17/11/2023 | Notion

TAGLab

I have finished a complete mapping of the BT dataset with the SMG ‘signalling and telecommunications’ category. This did not map perfectly, as there were many train related objects in the grouping, but still had some areas of cross-over including engineering work and telegraphy. I think if we expand to more BT-related categories within SMG we might find further linkages, and so ‘cherry-picking’ categories after mapping one collection could be a way forward for connecting disparate collections.

I briefly mentioned to the BT Archive team that I was surprised so few telegraph categories came up in the mapping, and they were also confused. They think the split between telephony and telegraphy should be about 50:50 – so this is something to have a look into.

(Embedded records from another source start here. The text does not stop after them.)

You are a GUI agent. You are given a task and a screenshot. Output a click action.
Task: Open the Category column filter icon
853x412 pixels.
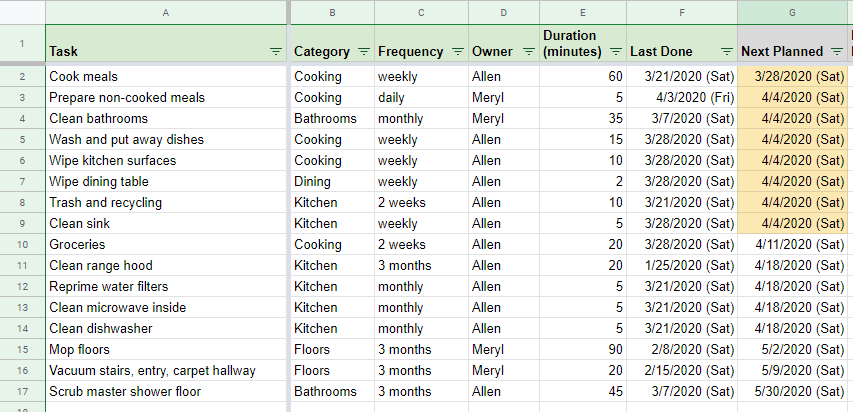point(363,51)
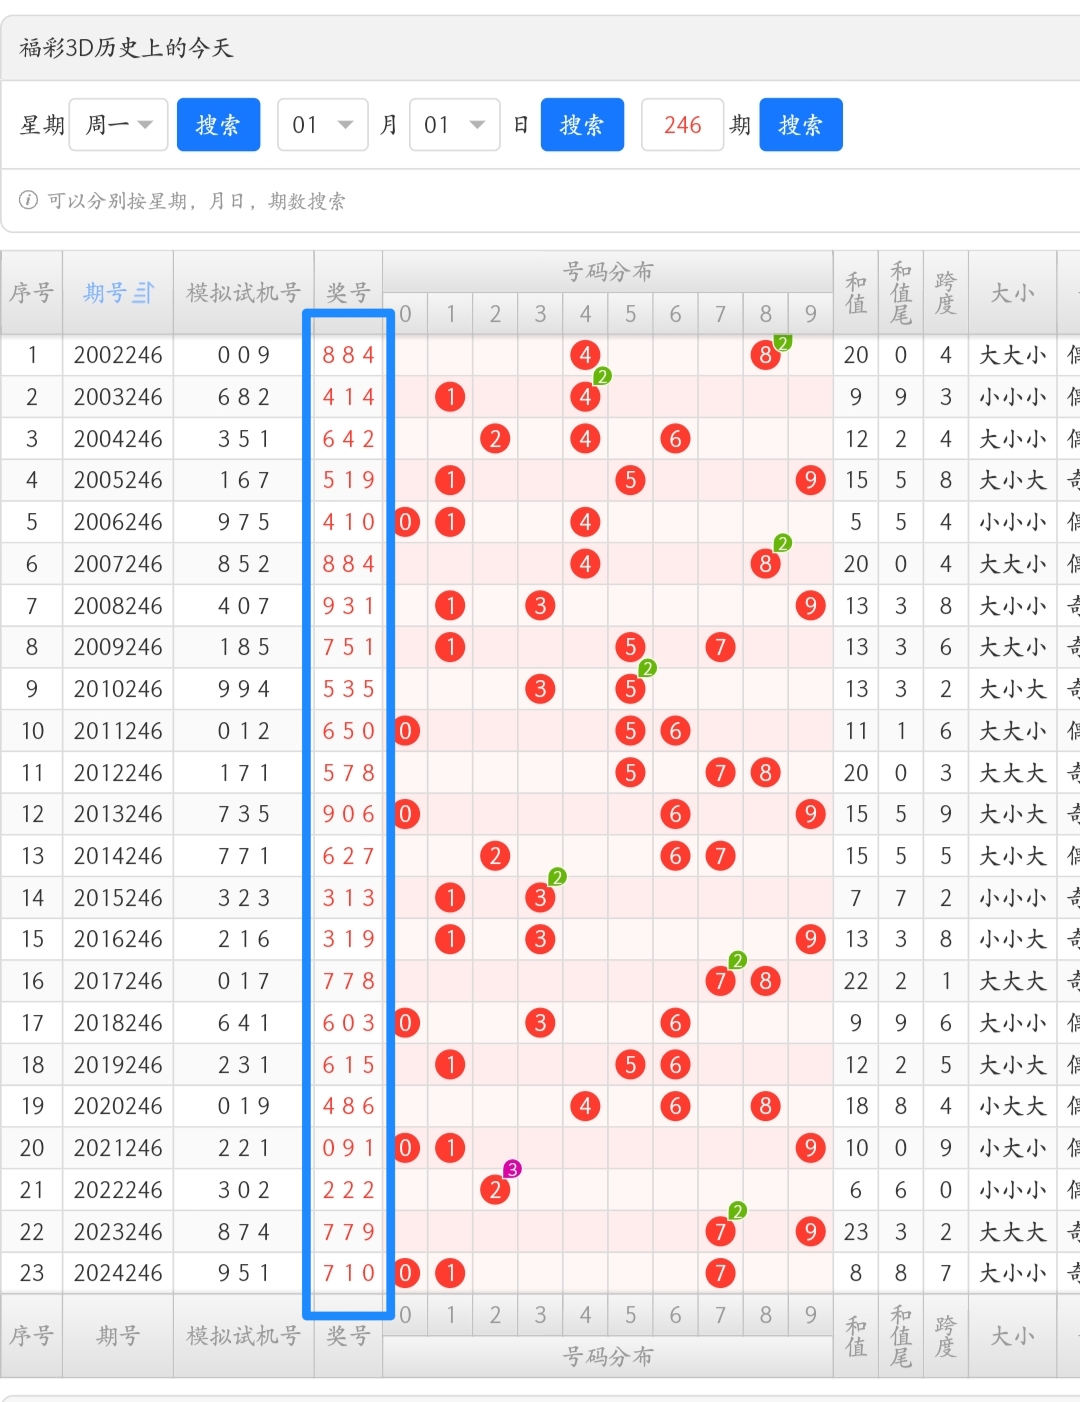
Task: Click issue number 2016246 in the table
Action: pos(118,939)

I am wondering if telegraphy is just less documented than telephony, so perhaps only exists in titles where telephony has longer descriptions? Or else, the topic modelling is not picking telegraphy up for some other reason.

GPO Circulars

After a really useful discussion with Asa and Daniel at the start of the week (see the recording here), it was clear to me that the next step for the circulars work is to work out how to split up the circulars into chunks a machine can manage.

I am trying to get the latest circular, from 1979, to a stage where GPT can extract information from it before I even consider the next 100 years. For a bit of context of the issue, a sample page is below:

Untitled

The pages are divided into chunks of information that humans are able to extract, but the machine hates because it is so disorganised (the mixture of columns and tables is especially awkward).

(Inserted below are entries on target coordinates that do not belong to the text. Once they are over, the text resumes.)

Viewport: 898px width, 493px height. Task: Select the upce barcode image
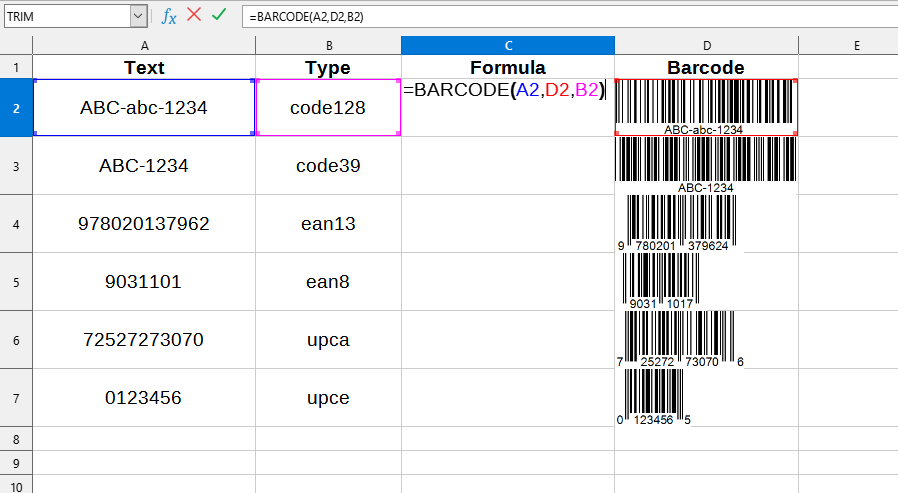pyautogui.click(x=654, y=396)
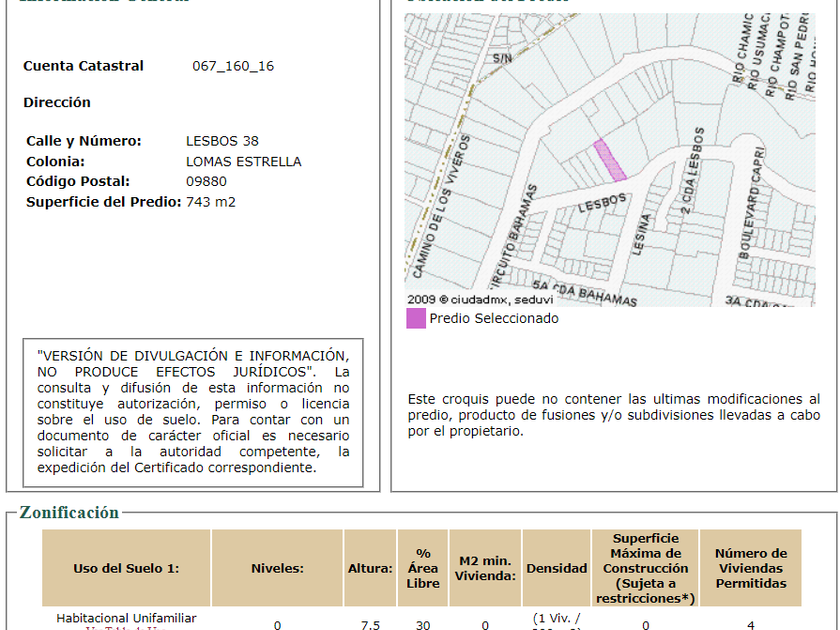The image size is (840, 630).
Task: Click the LOMAS ESTRELLA colonia value
Action: (x=243, y=162)
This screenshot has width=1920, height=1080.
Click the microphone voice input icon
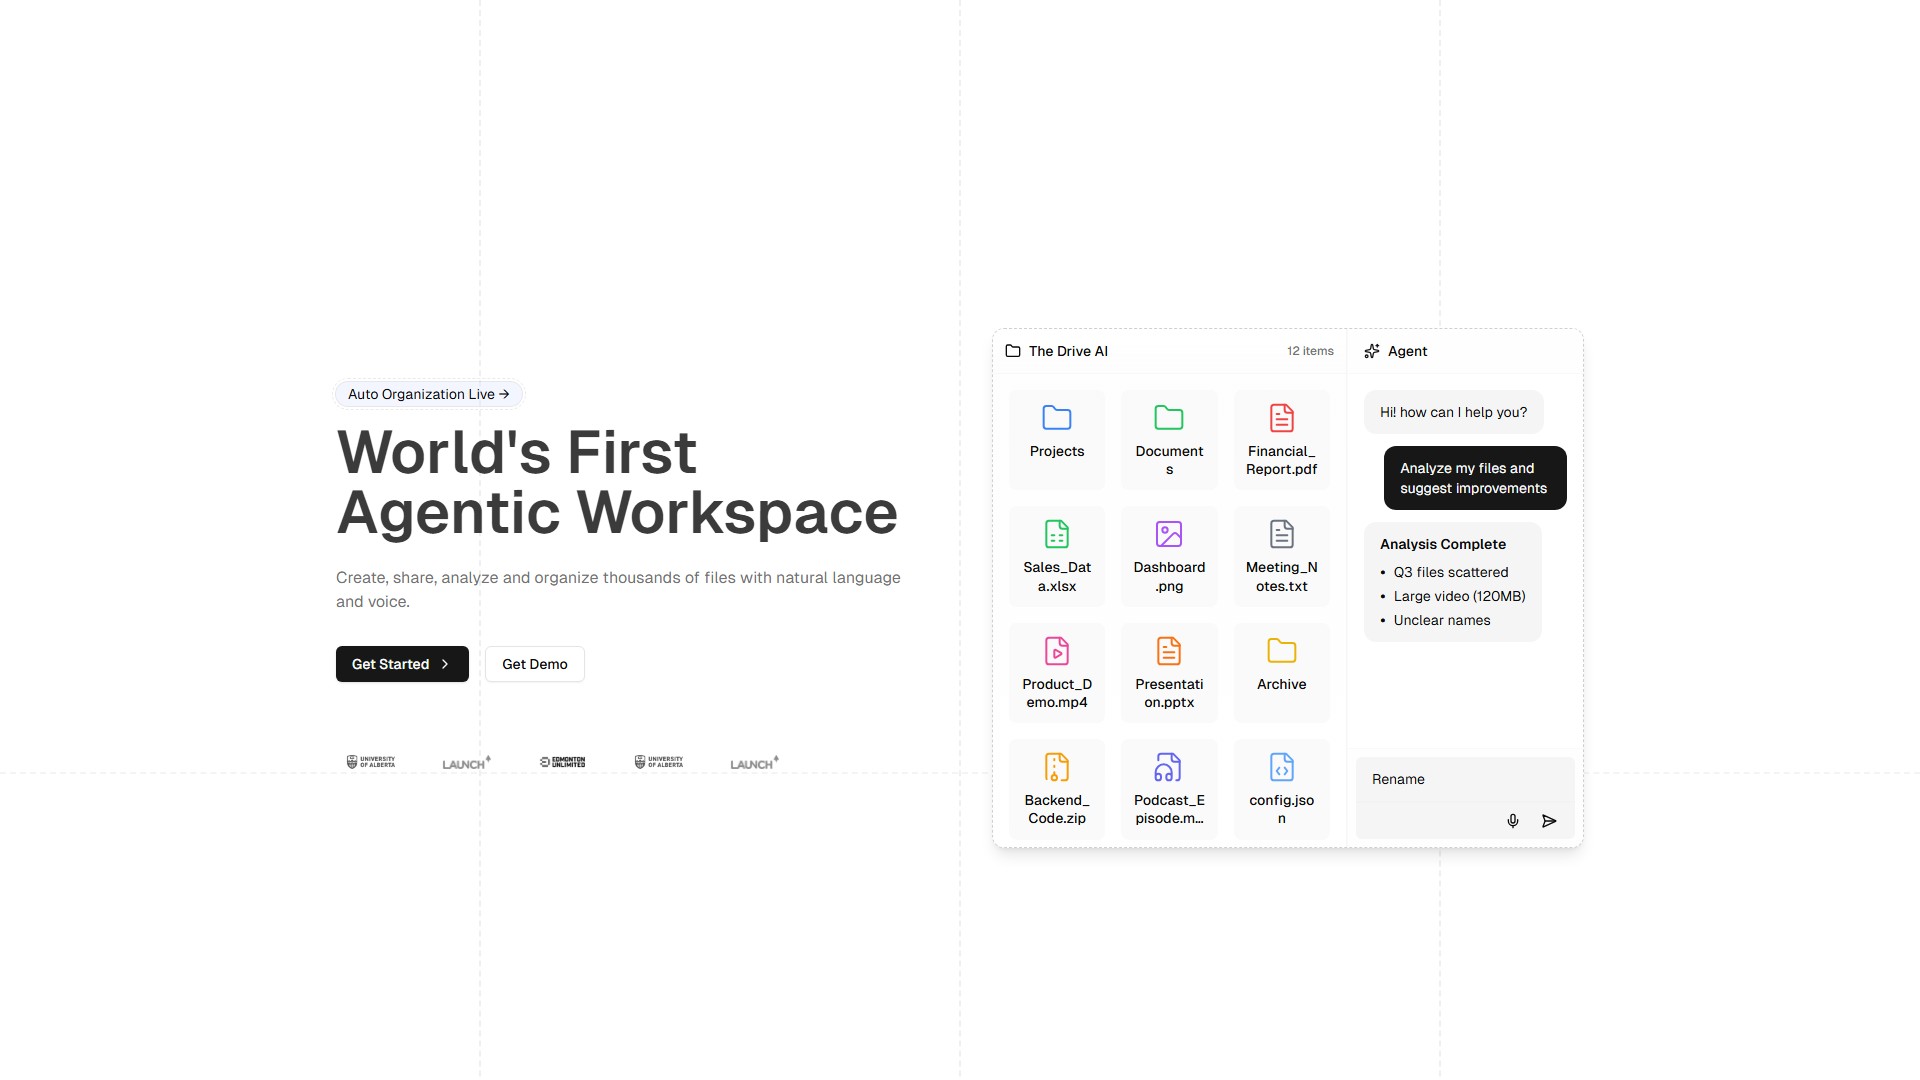click(1513, 821)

Just to check where I stood, I trialled tesseract on the 1979 circular after converting the PDF into separate image files. The programme really struggled to understand what it was reading, as the two chunks below demonstrate:

Untitled

It also ignored any information in a further along column, only extracting from the left-hand side.

I am able to run the circular through ABBYY, and get what seems to be a fair OCR read (I can manually correct the odd phrase, but I think generally it has a good grasp of the words). However, exporting from ABBYY is frustrating. The programme can recognise chunks of text, and easily allow you to group things together, but will not allow you to cut the document up in anyway that follows the groupings. You can split vertically and horizontally manually, but I imagine for one 515 page Circular this would take around 8 hours, which would be 100 working days for the entire batch. So, not a viable option!

Untitled

After playing around a little with a ‘Editable Copy’ export in Word, which spits everything out in textboxes that can be moved around manually, although are unmovable by macro (at least, according to mine and GPT’s coding efforts), I have now exported a ‘Plain Text’ copy into word which seems promising. The plain text orders things fairly consistently, starting from the top left and ending at the bottom right. I have dumped a few bits from the word document into ChatGPT and it always seems to understand what it is fed, so next week I am going to see if this format might feed into the existing Barker pipeline.

Gender

Anna-Maria and I have a persons export ready to reconcile next week, and have had a few productive conversations including one with BT’s Elspeth about getting the team involved in the evaluation process for the model. There had been some initial nervousness about an investigation which aims to interrogate the way cataloguing has been done, however we have stressed that this investigation aims to test a new tool and evaluate its effectiveness, so actually speaking with the archive team and leaning on experts means that we can see where contextual nuance might exist in the catalogue and be missed by a tool. I have also reached out to a former BT Archivist to ask if they have any interest in getting involved, as they have already provided some of their own research into women in the collection for us to use.

Personal researcher notes

I’m currently waiting to hear back from the Telecommunications Heritage Group, but in the meantime, I have been pulling together a list of sample files for this investigation. I am going to turn the digitised files in searchable documents, just to see if anything happens to align nicely with the Bradford convergence. One file in the collection of undocumented ones I intend to use for this test is specifically about West Riding, which is a very happy coincidence.

Computer Vision

Geoff is following up with the NMS team about getting their images, and Jamie Unwin has kindly provided me with a CSV to pull through SMG’s images, so we are on track to have both sets of images to play with before December.